YOUR OBJECTIVE:
Reproduction of part of the material below, pictures omitted: copy exactly, and only, the lines starting with the one with "The width and height of the screenshot is (1366, 570)." and going on through the one with "Viewport: 2561px width, 1456px height.".

DATA FOR PROCESSING:
--- START ---

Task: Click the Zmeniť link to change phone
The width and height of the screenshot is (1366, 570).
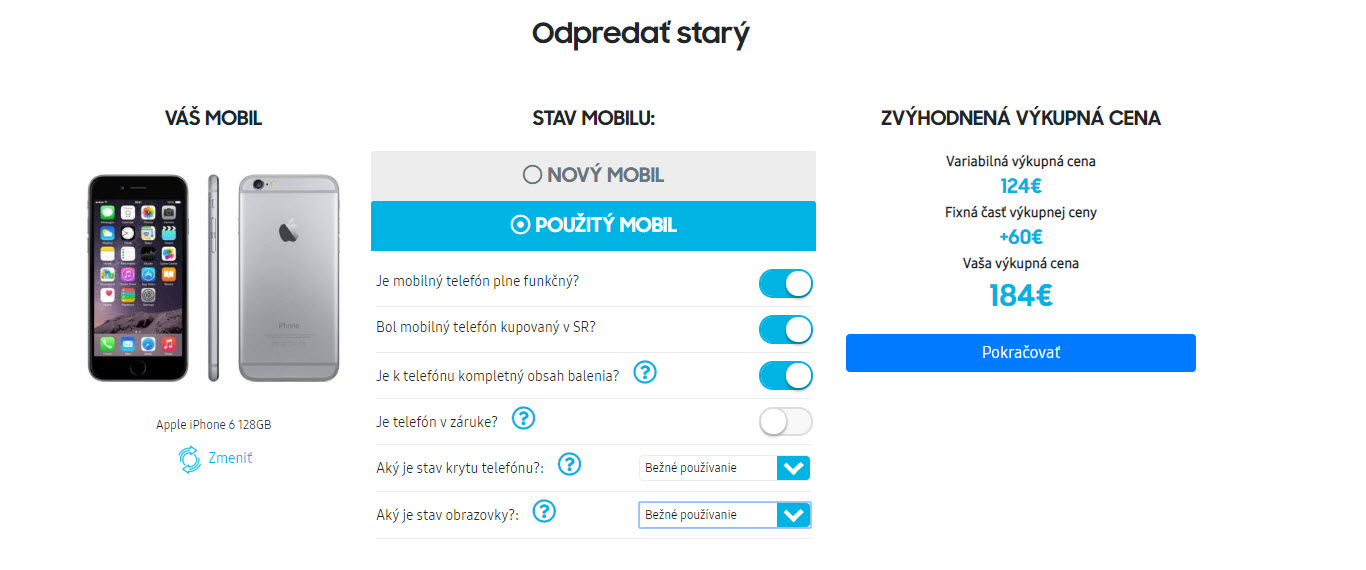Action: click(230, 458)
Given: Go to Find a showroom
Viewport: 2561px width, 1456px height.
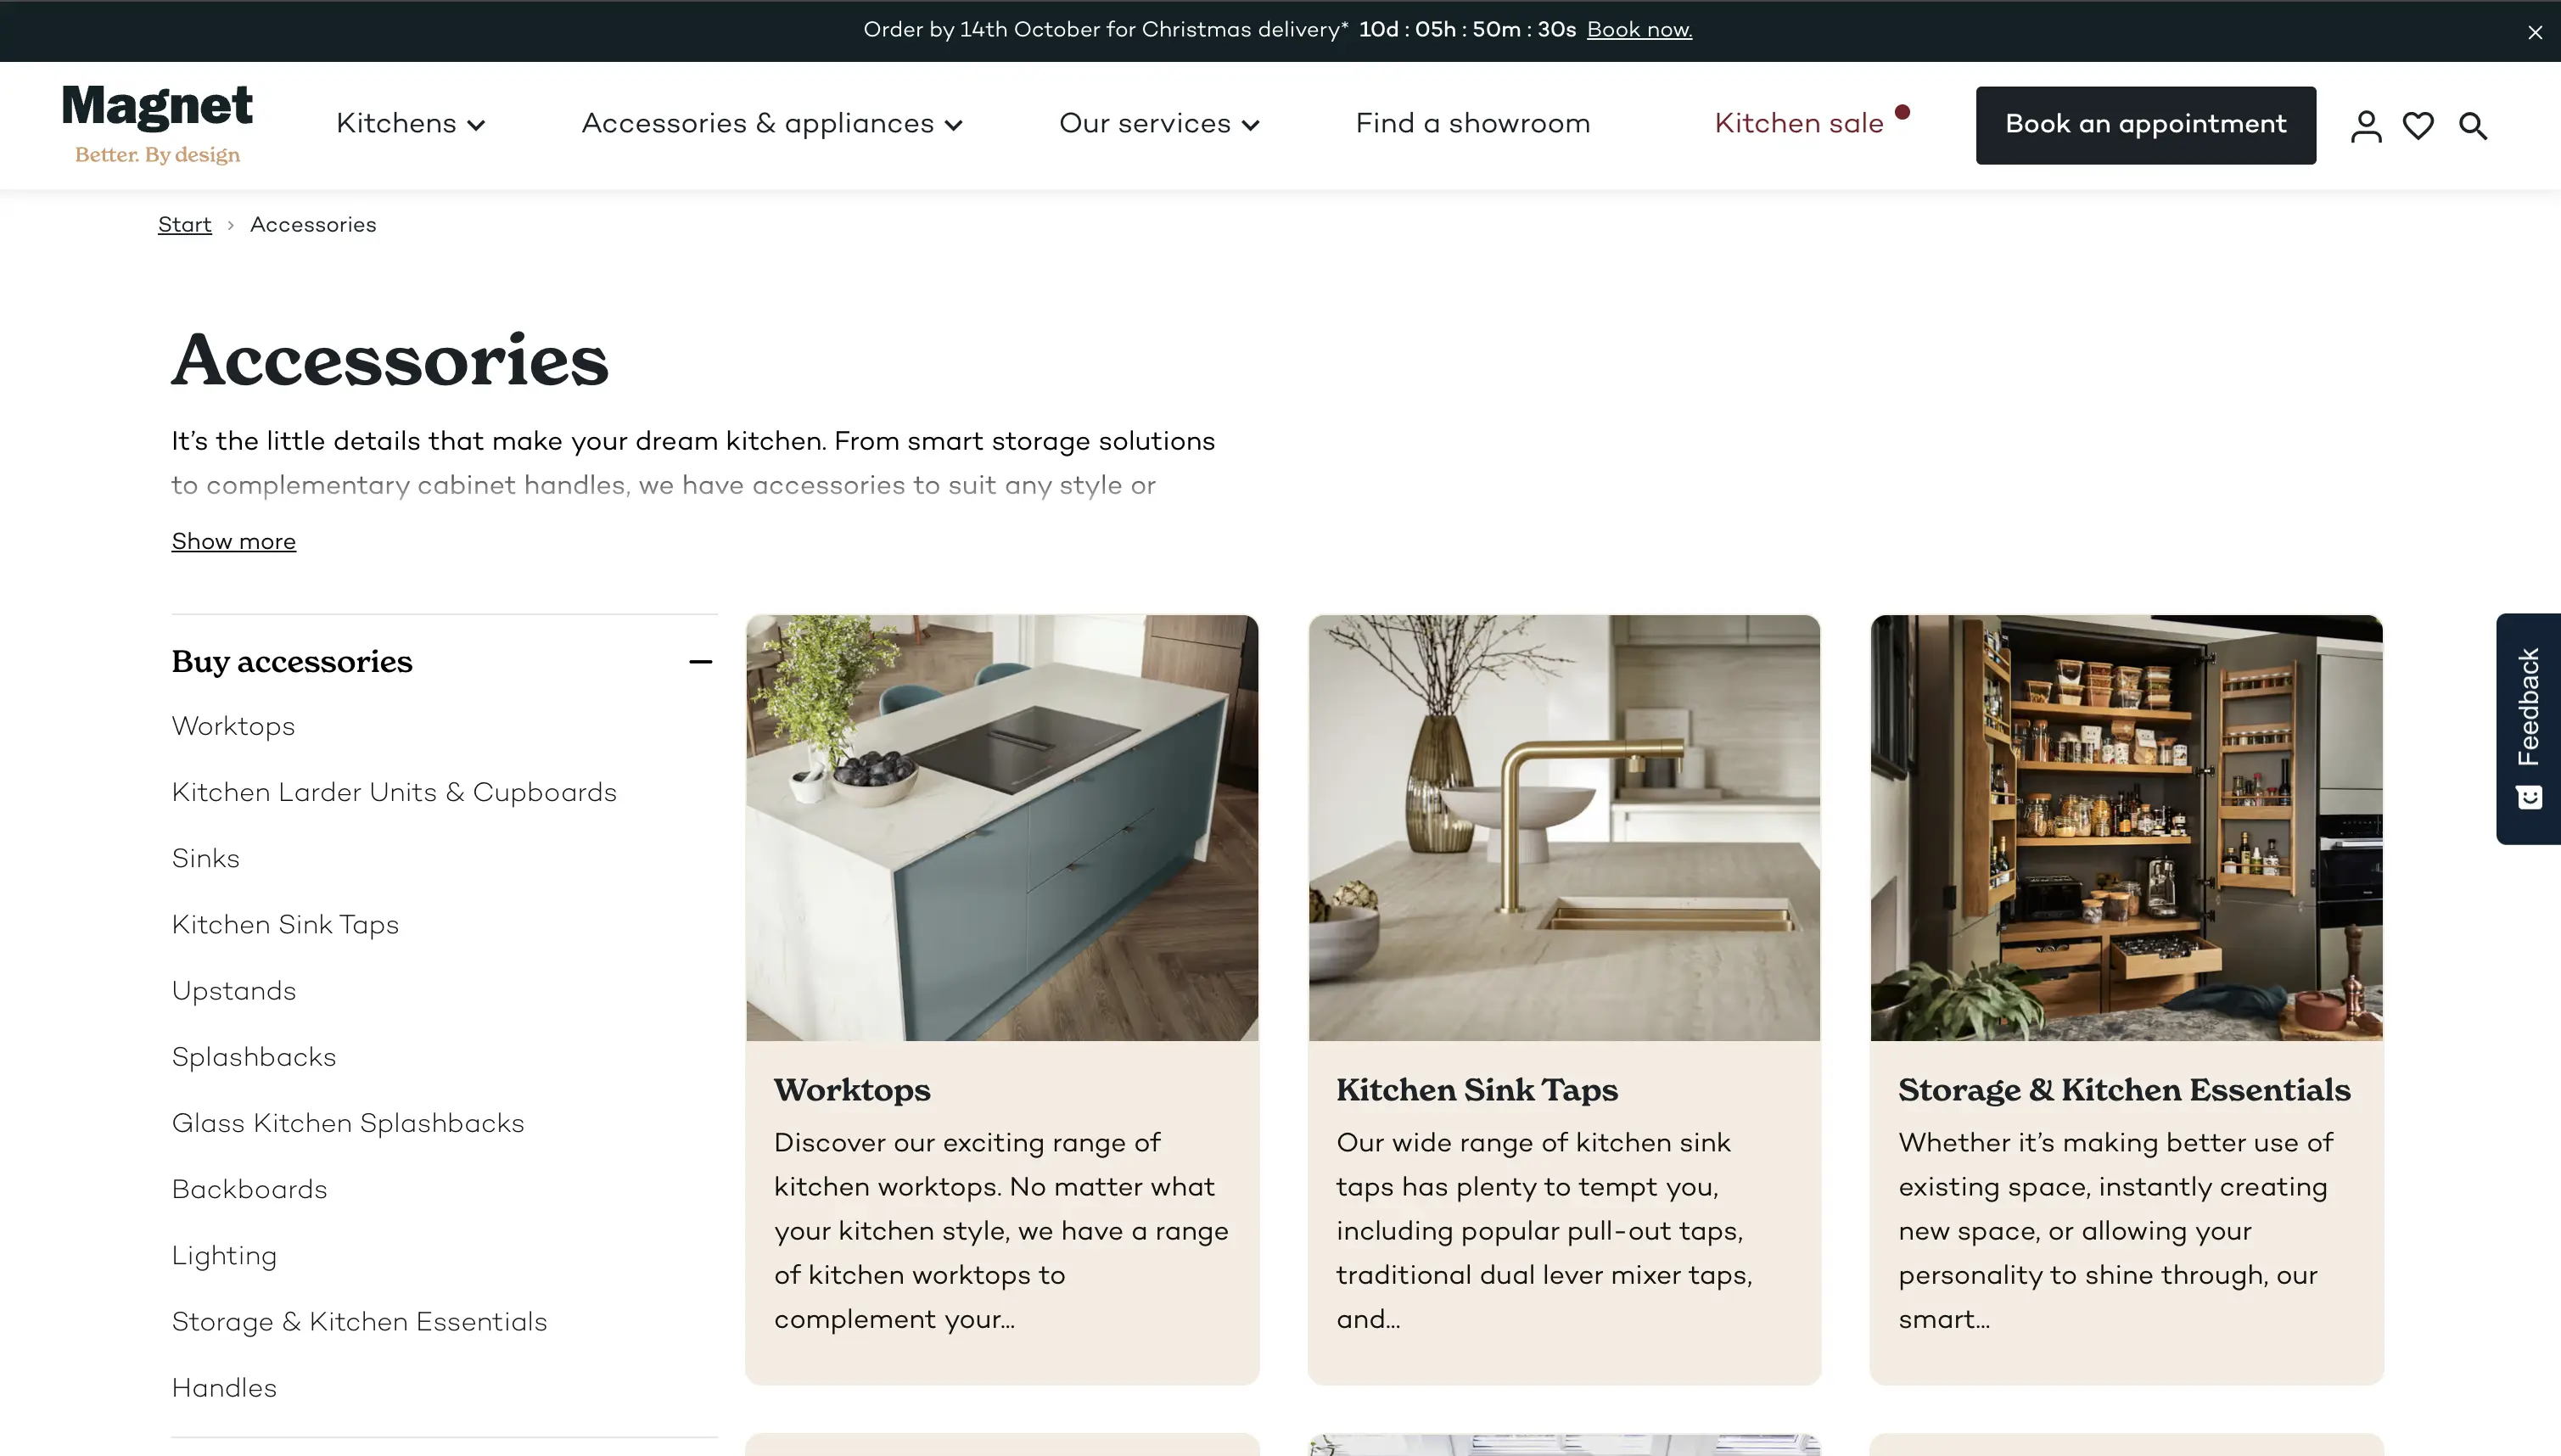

--- END ---
--- START ---

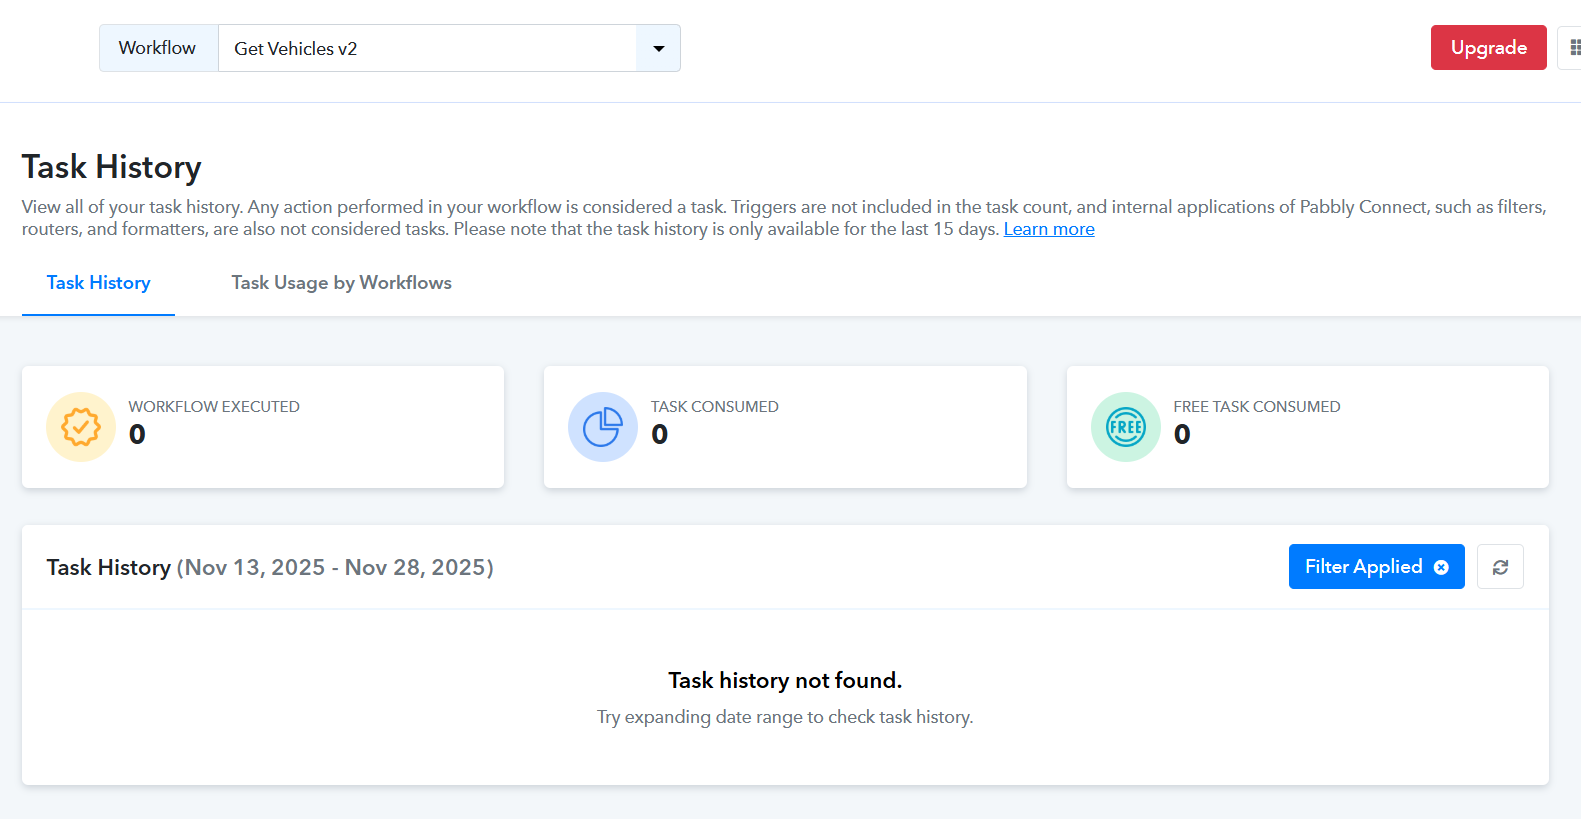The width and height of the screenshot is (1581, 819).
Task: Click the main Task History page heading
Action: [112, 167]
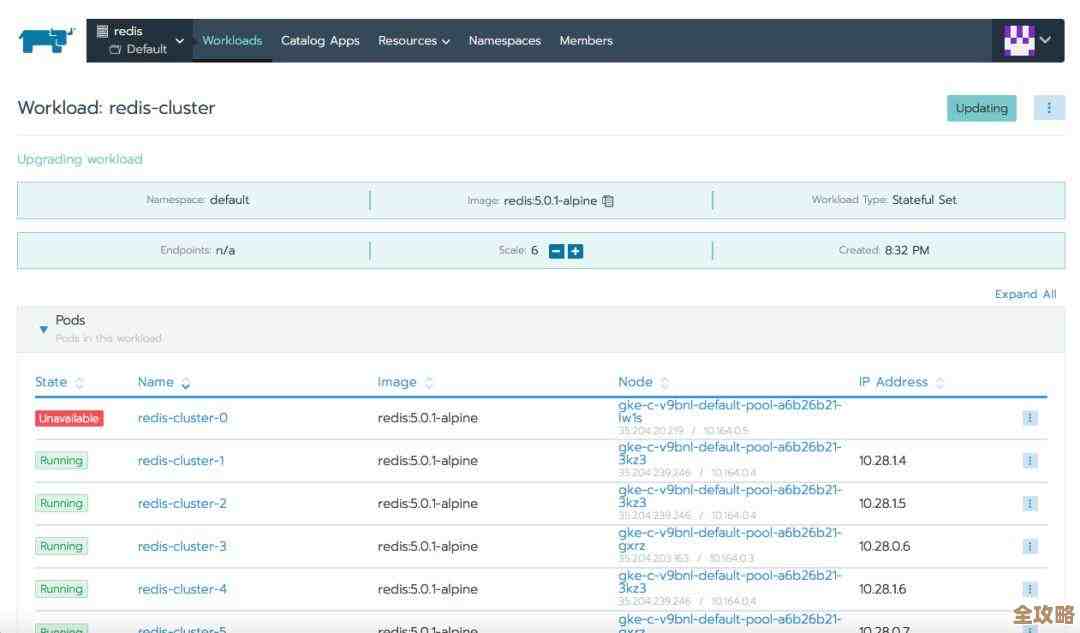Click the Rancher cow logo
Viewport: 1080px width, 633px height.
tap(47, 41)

--- END ---

RESULT OF THE TASK:
The width and height of the screenshot is (1366, 570).
Action: click(230, 458)
Given: Go to Find a showroom
Viewport: 2561px width, 1456px height.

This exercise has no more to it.